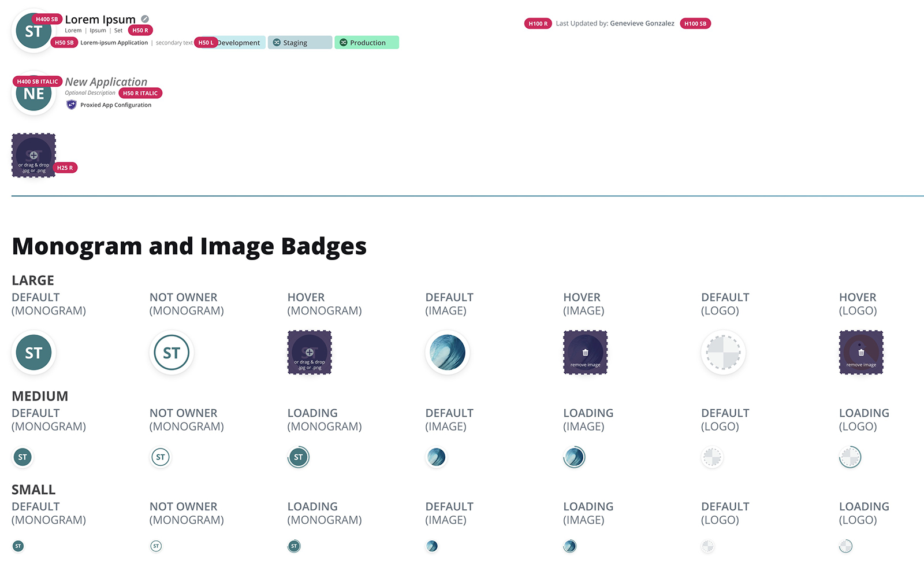Click the H100 SB red label
The image size is (924, 578).
pyautogui.click(x=695, y=24)
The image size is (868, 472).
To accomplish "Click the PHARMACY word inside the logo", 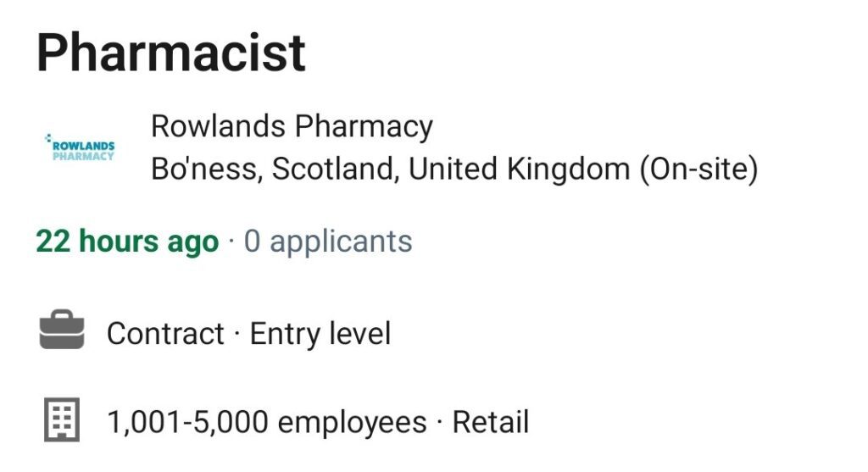I will (x=83, y=156).
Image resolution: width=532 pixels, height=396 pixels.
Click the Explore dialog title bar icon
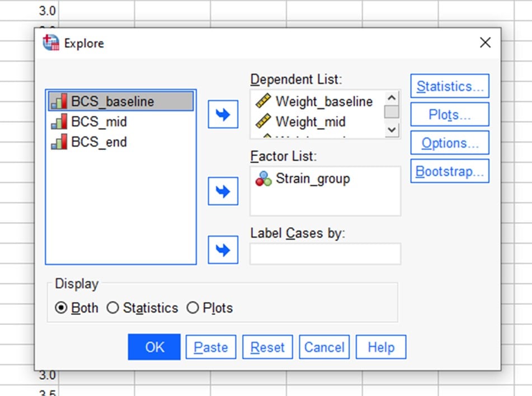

---

* **Task brief**
Everything from the line with "Image resolution: width=532" through the end of the records above, and nothing else, is to be quoted exactly; please leave the pictures out.

* **Response to this task**
Image resolution: width=532 pixels, height=396 pixels.
Click the Explore dialog title bar icon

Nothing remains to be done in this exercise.